I placed my hand over Brady’s. He looked into my eyes. “I don’t know why I’m telling you all this.”
“I’m a good listener and I understand how it is to have your entire life turned upside down. While I haven’t suffered anything as devastating and life-altering as losing a spouse and being left alone to raise three children, I’ve had a series of life-altering events occur over the past few months, and to be honest, most days I feel like I’m wandering aimlessly in a world that no longer makes sense.”
“That’s exactly how I felt at first. It was like every day existed in isolation and nothing fit together. I can remember longing for the comfort of everyday routines. Waking to Trish’s smile. Making coffee while she saw to the kids. Reading the paper together, me the funnies and her the business section.”
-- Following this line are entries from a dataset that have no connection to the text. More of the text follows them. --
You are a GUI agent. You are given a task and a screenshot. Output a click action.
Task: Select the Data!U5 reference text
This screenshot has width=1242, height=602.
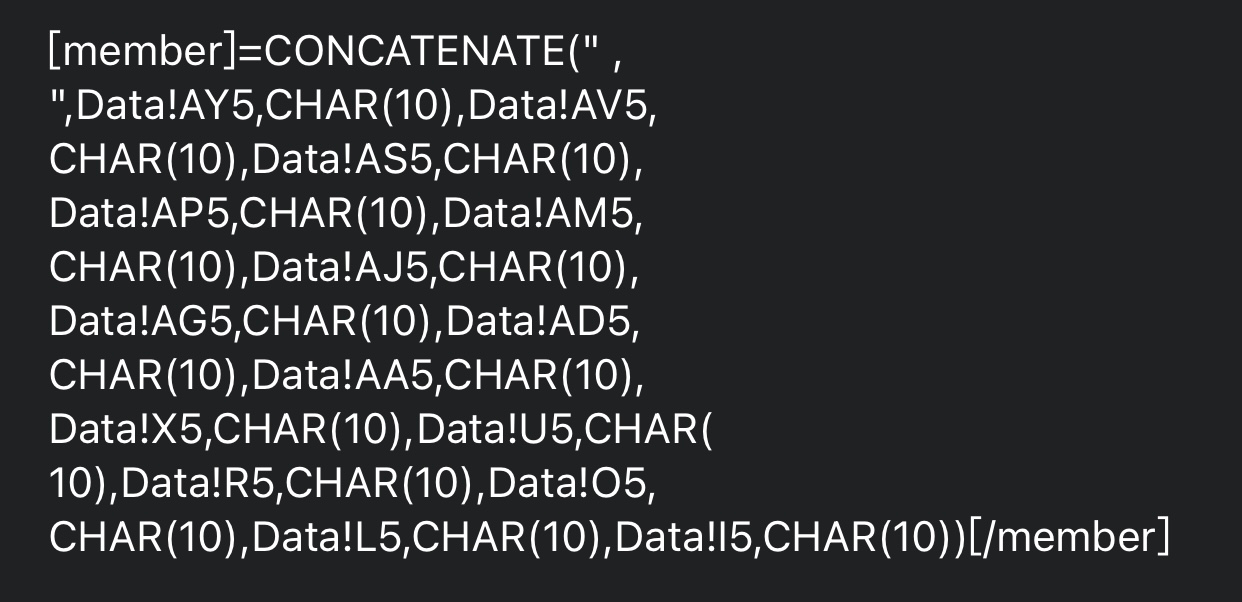point(495,430)
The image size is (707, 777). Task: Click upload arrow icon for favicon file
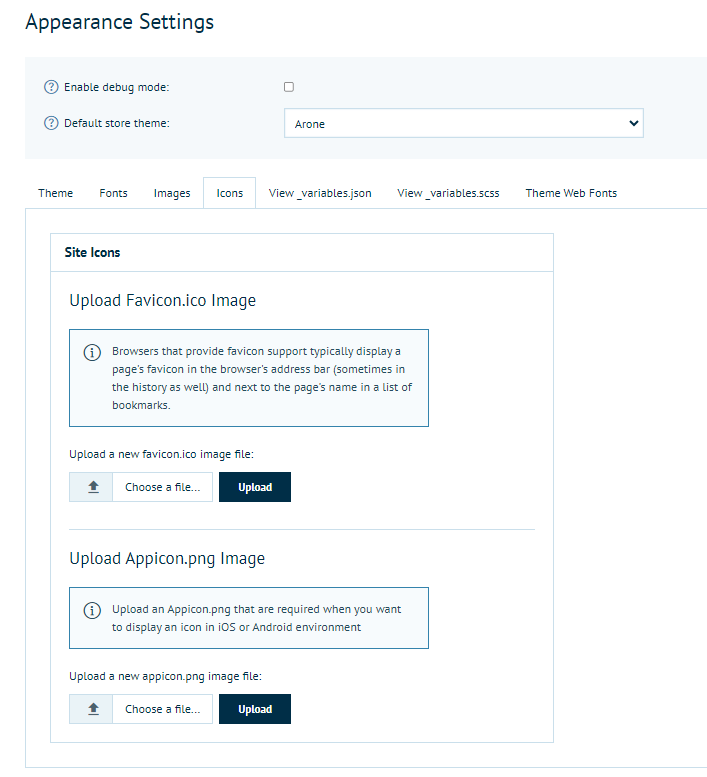(94, 487)

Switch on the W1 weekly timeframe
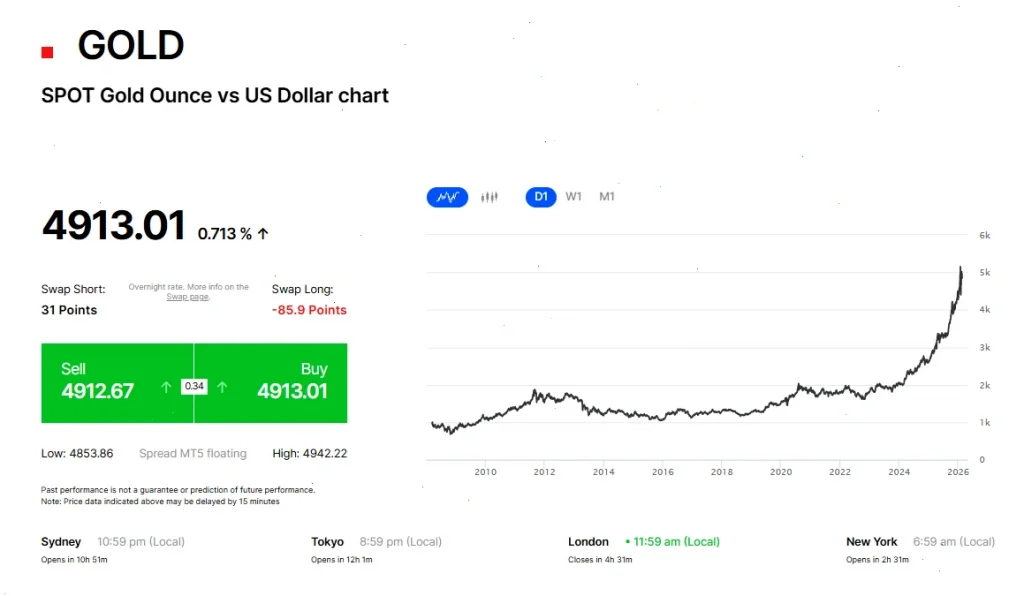coord(573,196)
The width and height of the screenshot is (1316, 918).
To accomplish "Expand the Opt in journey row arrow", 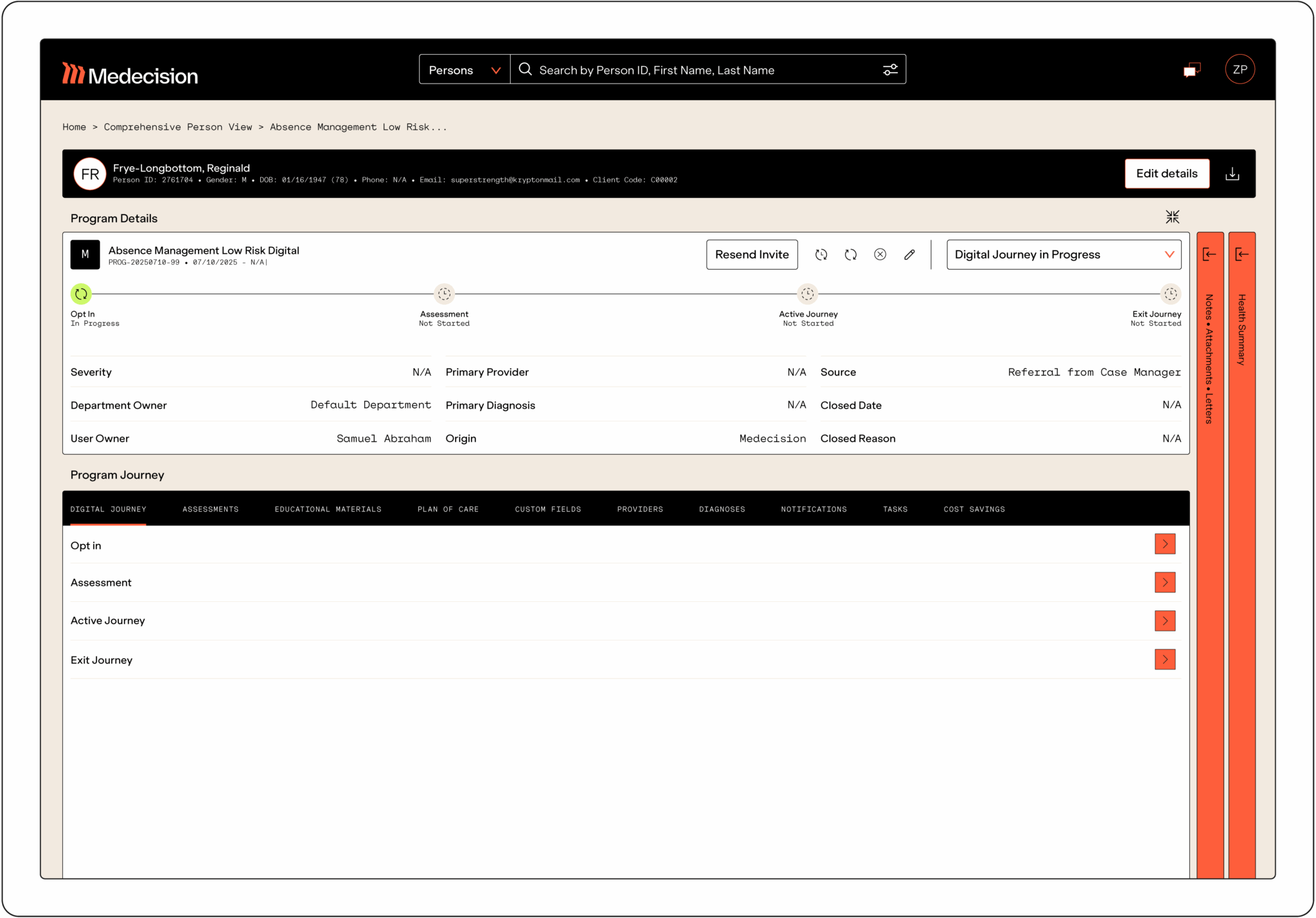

“I like the funnies.” I smiled. “I always read them first. I think curling up with the funnies page is the main reason I’ve never given up my old-fashioned paper-and-ink subscription.”
“It’s not the same reading them online,” Brady agreed.
“I totally understand what you’re saying about a normal routine, though. My boyfriend and I decided to end things a few months ago. We’re still friends—best friends—but we wanted different things out of life. I knew th
ere would be an adjustment period, but what I didn’t count on was the feeling of emptiness that washes over me when I realize he won’t be joining me for dinner and we won’t be watching our favorite television show together. I actually cried the other day when I noticed how lonely my toothbrush looked in the holder we’d bought last summer.”
“I left Trish’s toothbrush in the holder next to mine until I moved in with my parents.”
It felt good to have someone who really understood how displaced I’d been feeling. Zoe had tried to be there for me, but I could see a look of confusion in her eyes when I told her about things like missing Levi’s toothbrush and how Survivor just wasn’t fun to watch alone.
We paused our conversation when the waitress brought the food. We decided that if the kids woke up on their own they could eat now, but if they didn’t we’d box up their meals and bring them with us. The poor little things looked like they were out for the count.
After the waitress left we veered onto general topics of conversation such as the weather, the Academy, and the quirky yet totally lovable people who called Ashton Falls home. The snow had begun to come down harder, so we ate quickly, ordered to-go boxes for the kids’ food, and started the long, slow trek up the mountain. By the time I pulled up in front of the house Zak had rented for the family I was almost cross-eyed from trying to follow the narrow, winding road that was covered with snow.
“How about I go in and turn on lights and open doors before we begin unloading everyone?” I offered. “I told the contractors who were here this morning to leave the lights and the heat on, but it’s obvious they shut the lights. I only hope they left the heat on. Otherwise it’s going to be cold inside.”
“Okay,” Brady answered. “I’ll begin the process of unbuckling everyone.”
I trudged up to the front door through the knee-deep snowdrifts. I was about to fish the key out of my purse when I noticed the front door was cracked open. I slowly pushed the door and stepped inside. Thankfully, the heat, unlike the lights, had been left on. I switched on the overhead lights in the main part of the house and then headed out to help Brady bring everyone inside.